• [Your goal]: Return the following from the records below: each line, word for word, starting with the line that contains "You are a computer-use agent." and going on through the line that contains "Instruction: Click the", with nothing outside that range.

• [Data for processing]:
++++
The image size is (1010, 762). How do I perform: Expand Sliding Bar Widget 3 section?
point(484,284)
++++
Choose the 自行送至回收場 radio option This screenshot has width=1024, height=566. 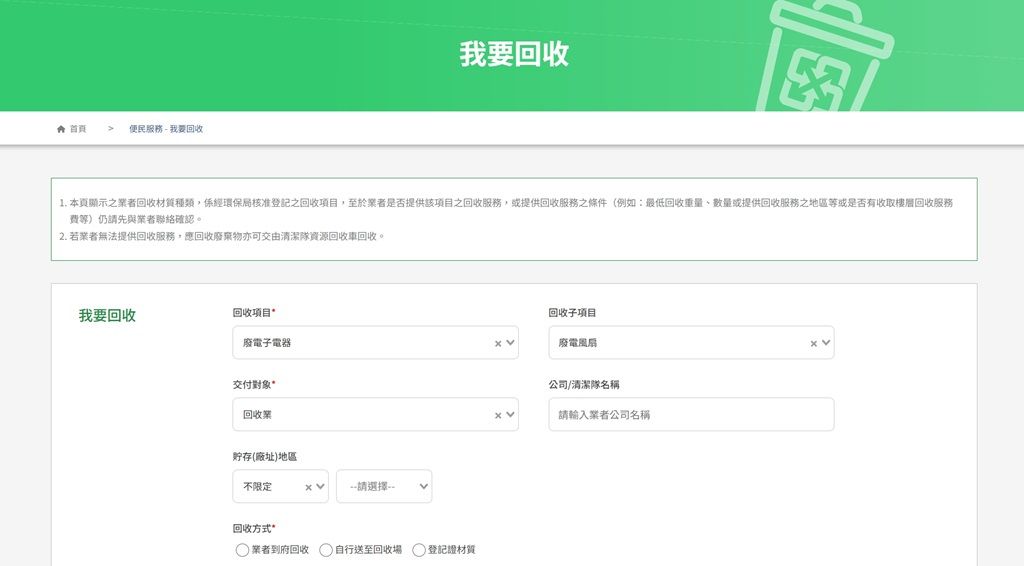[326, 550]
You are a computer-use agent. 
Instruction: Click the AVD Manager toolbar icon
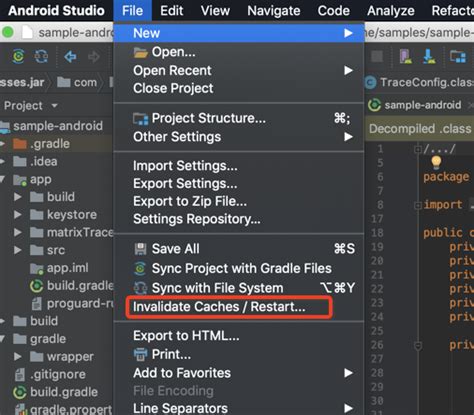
++++
• [Answer to the exercise]:
You are a computer-use agent. 
Instruction: Click the AVD Manager toolbar icon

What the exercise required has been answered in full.